Abigail, Raz, Aviv, Yuval, Emilia, Ofri e tutti gli altri
bambini strappati alla loro infanzia sono riemersi da Gaza senza
punti di riferimento a cui aggrapparsi: le loro case sono state
bruciate, i lettini non ci sono più, giocattoli e libricini
ingoiati dalla distruzione che Hamas e Jihad si sono lasciati
alle spalle il 7 ottobre. Niv non nasconde le difficoltà che gli
stessi team di specialisti stanno incontrando nel curare i
piccoli pazienti, dice chiaramente che stanno andando avanti per
tentativi, elaborando un metodo per ciascun bambino tornato:
"Non ci sono nella letteratura scientifica esempi in cui bambini
piccoli, di 2, 3, 4 anni siano stati rapiti, tenuti in luoghi
claustrofobici, in condizioni igieniche estreme, separati dai
loro genitori, nutriti a malapena, torturati con false notizie
come la morte di papà e mamma anche se non era vero, con la
storia che Israele non esiste più e nessuno sarebbe andato a
salvarli. Non c'è mai stata una terapia per questi danni. Perché
non era mai successo niente del genere nella storia
dell'umanità", ammette il pediatra. "Con psichiatri, psicologi,
medici di diverse specializzazioni, sociologi, affrontiamo i
bambini uno per uno. In un certo senso ci sentiamo impotenti.

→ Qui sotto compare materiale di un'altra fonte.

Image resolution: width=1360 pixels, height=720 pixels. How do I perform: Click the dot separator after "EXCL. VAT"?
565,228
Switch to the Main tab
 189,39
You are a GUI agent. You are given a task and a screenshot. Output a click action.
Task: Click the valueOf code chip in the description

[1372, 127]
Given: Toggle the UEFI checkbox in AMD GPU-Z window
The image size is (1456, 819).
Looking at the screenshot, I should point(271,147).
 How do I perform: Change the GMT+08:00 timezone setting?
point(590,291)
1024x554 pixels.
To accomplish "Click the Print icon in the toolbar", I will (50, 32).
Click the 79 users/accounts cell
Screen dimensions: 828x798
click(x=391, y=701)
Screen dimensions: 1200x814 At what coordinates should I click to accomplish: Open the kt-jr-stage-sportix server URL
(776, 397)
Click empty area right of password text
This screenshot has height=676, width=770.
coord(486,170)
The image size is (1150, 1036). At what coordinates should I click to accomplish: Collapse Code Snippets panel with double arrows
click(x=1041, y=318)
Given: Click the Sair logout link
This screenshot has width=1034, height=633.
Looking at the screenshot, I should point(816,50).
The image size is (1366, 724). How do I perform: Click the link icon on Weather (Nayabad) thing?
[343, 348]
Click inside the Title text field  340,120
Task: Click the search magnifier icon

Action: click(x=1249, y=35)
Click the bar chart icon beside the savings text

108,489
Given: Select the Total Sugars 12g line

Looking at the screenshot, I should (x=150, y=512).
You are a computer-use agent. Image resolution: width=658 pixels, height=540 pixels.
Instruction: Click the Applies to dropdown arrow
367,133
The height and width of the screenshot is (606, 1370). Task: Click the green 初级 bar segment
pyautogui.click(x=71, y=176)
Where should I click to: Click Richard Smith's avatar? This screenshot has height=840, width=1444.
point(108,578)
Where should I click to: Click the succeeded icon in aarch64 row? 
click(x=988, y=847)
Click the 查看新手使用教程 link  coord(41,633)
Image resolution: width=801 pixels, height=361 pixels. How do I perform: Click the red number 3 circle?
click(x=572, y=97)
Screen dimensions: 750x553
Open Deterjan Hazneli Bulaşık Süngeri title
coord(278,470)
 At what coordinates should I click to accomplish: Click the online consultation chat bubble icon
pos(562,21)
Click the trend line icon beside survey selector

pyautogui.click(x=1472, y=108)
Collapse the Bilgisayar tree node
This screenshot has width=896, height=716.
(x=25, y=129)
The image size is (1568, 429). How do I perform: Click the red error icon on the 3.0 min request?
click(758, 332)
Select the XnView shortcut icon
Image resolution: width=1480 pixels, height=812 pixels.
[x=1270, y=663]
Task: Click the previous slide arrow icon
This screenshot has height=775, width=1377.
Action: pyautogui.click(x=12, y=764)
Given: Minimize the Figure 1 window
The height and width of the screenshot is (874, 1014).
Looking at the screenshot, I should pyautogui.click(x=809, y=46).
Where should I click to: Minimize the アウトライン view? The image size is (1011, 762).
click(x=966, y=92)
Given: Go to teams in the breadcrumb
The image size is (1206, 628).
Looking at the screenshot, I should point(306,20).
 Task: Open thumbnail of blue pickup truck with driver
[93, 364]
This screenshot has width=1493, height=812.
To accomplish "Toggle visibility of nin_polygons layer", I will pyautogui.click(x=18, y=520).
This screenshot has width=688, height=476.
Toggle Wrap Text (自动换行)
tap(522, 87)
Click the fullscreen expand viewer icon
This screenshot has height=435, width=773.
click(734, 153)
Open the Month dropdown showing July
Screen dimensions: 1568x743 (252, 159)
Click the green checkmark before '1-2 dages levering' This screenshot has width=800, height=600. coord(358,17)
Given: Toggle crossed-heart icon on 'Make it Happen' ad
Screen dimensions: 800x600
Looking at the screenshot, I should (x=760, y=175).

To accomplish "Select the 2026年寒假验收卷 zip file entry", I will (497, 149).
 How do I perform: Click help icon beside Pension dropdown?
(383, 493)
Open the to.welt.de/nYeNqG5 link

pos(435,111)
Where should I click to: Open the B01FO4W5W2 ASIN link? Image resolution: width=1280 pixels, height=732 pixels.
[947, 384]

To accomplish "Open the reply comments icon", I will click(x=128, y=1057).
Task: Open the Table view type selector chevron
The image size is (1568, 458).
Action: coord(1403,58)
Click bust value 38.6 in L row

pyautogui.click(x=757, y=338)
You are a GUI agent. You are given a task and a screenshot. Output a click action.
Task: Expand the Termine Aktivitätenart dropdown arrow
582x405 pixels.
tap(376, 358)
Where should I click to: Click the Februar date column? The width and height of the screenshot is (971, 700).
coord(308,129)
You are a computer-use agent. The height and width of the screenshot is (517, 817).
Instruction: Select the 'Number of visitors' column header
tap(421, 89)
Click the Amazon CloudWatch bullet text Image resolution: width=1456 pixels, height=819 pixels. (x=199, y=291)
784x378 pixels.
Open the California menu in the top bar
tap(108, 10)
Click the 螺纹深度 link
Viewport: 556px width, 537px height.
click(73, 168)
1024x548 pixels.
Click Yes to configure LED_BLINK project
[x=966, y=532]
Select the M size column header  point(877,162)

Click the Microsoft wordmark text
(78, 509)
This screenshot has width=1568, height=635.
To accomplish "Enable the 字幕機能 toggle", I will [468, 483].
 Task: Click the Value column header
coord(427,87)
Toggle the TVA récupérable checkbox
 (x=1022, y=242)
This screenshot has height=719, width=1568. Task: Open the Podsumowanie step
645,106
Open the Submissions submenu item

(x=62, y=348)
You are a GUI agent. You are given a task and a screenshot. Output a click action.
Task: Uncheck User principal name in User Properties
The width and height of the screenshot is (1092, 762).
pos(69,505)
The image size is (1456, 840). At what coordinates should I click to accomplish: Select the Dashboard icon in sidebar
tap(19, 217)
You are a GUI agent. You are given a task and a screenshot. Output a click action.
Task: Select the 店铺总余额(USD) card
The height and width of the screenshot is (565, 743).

Una madre con due bambine di 3 anni è con noi già da una
settimana, dal momento del rilascio. Vogliono restare qui: la
loro casa è stata data alle fiamme in un kibbutz, il papà è
rimasto in ostaggio a Gaza, non vogliono uscire", spiega. "Che
cosa posso dire a una bambina di 3 anni che ha visto il padre
rimanere prigioniero, la madre che piange perché rivuole il
marito. I bambini piccoli non riescono a raccontare quello che
provano, si chiudono, non dormono, alcuni non hanno un'idea del
tempo, non sanno quanto sono rimasti prigionieri, sono stati
spostati da un posto all'altro, non sappiamo dove", si avvilisce
Niv.
"Abigail ha 4 anni, i terroristi le hanno ucciso i genitori
davanti ai suoi occhi. Lei è riuscita a correre via, si è
rifugiata in casa dei vicini, ma poi è stata portata a Gaza con
una donna e i suoi tre figli. E' rimasta senza nessuno dei suoi
parenti stretti, papà e mamma morti, senza poter gridare,
singhiozzare, lavarsi semplicemente i denti... Come dobbiamo
curare questa bambina? In certi momenti ci sentiamo impotenti",
dice Niv abbassando la voce di fronte a un dramma così
schiacciante, "non sappiamo come sarà la loro situazione mentale
domani, tra anni. Ci vorrà molto tempo". "Questi bambini
probabilmente avranno bisogno di essere curati per tutta la
vita", riconosce il vice direttore dello Schneider.